Extract provided.
+ + + + + + +
Just a couple months ago, I entered winter break in absolute victory. God had powerfully redeemed my Fall semester, which had begun in anxiety, loneliness, and uncertainty. Throughout the Fall He provided better-than-expected results in classes, a life-giving dating relationship, an exciting leadership position, and deeper friendships. By the time Christmas rolled around, He had brought me onto a mountain-peak, a season of plenty.
Reveling in my “season of abundance,” I came into the Spring expecting it to be one of the best semesters of my time at Harvard. I would be free to enjoy one last semester of dating at school before moving into long-distance. My leadership position would begin in March, and I would be able to start classes with even more confidence in God’s provision. Everything was going to be great.
But within two weeks of getting back to campus, everything was so different from these expectations. After a couple of long discussions and a mutual decision to stop dating, I found myself struggling again with gnawing, anxious loneliness, despite having wonderful friends. My classes were more hectic than before, with little time to get work done during the week. In addition, a heavy meeting load for my leadership position made my schedule feel overwhelming.
In the wake of relational loss and stressful demands, it was very easy to think that I had moved into a distinctly new season– one no longer characterized by victory and abundance but by difficulty. It was easy to look at my circumstances and to think that I was no longer on a mountain-peak but that school was a valley once again.
+ + + + + + +
Tasks.
**A)** In the reflection on the two semesters at Harvard, retype the passage from "Just a couple" up to and including "to be great.".
**B)** Based on the reflection on the two semesters at Harvard, say whether each statement agrees with the text, answering yes or no and quoting the deciding words exactly. (i) The writer's leadership position was set to begin in March. (ii) The writer alone made the decision to stop dating. (iii) The Fall semester had begun in anxiety, loneliness, and uncertainty.

Source material.
+ + + + + + +
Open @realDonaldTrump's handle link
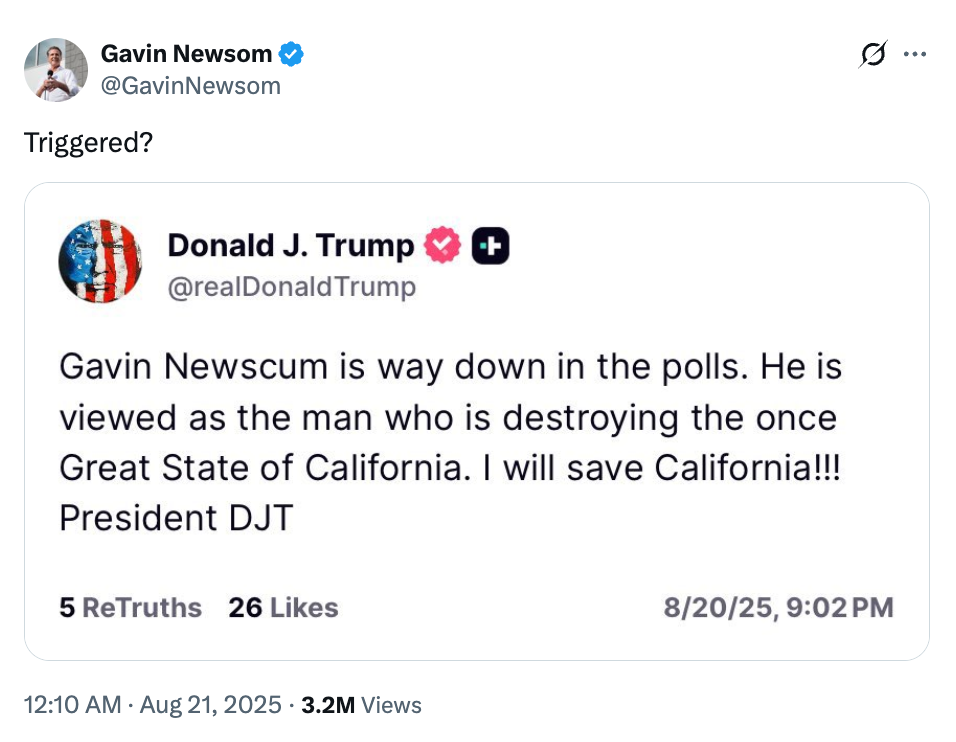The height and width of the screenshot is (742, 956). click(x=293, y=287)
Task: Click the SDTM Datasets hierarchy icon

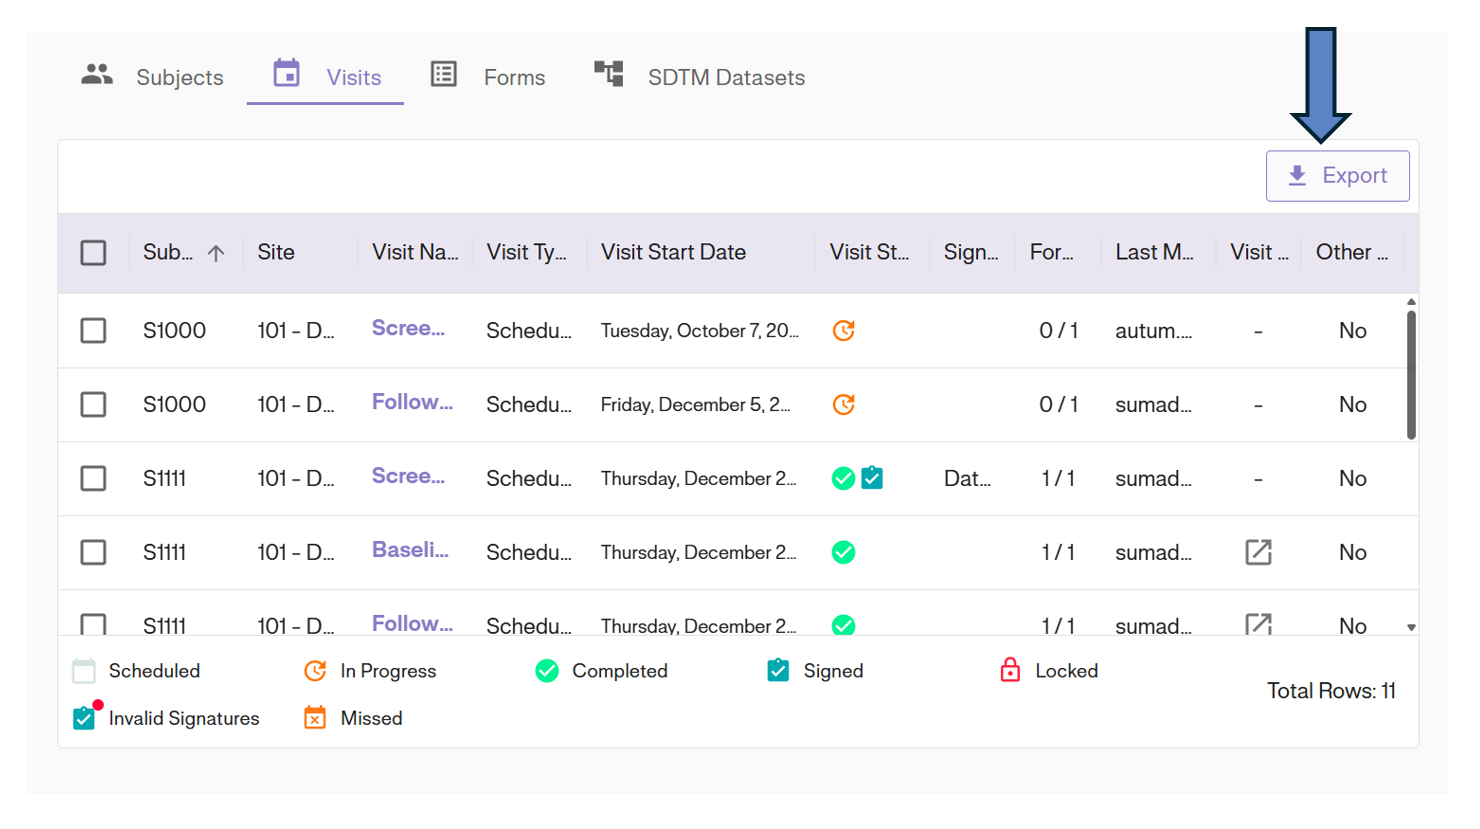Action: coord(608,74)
+ + + + + + +
Answers for the exercise.
**A)**
Just a couple months ago, I entered winter break in absolute victory. God had powerfully redeemed my Fall semester, which had begun in anxiety, loneliness, and uncertainty. Throughout the Fall He provided better-than-expected results in classes, a life-giving dating relationship, an exciting leadership position, and deeper friendships. By the time Christmas rolled around, He had brought me onto a mountain-peak, a season of plenty.
Reveling in my “season of abundance,” I came into the Spring expecting it to be one of the best semesters of my time at Harvard. I would be free to enjoy one last semester of dating at school before moving into long-distance. My leadership position would begin in March, and I would be able to start classes with even more confidence in God’s provision. Everything was going to be great.

**B)**
(i) Yes: "My leadership position would begin in March"
(ii) No: "a mutual decision to stop dating"
(iii) Yes: "which had begun in anxiety, loneliness, and uncertainty"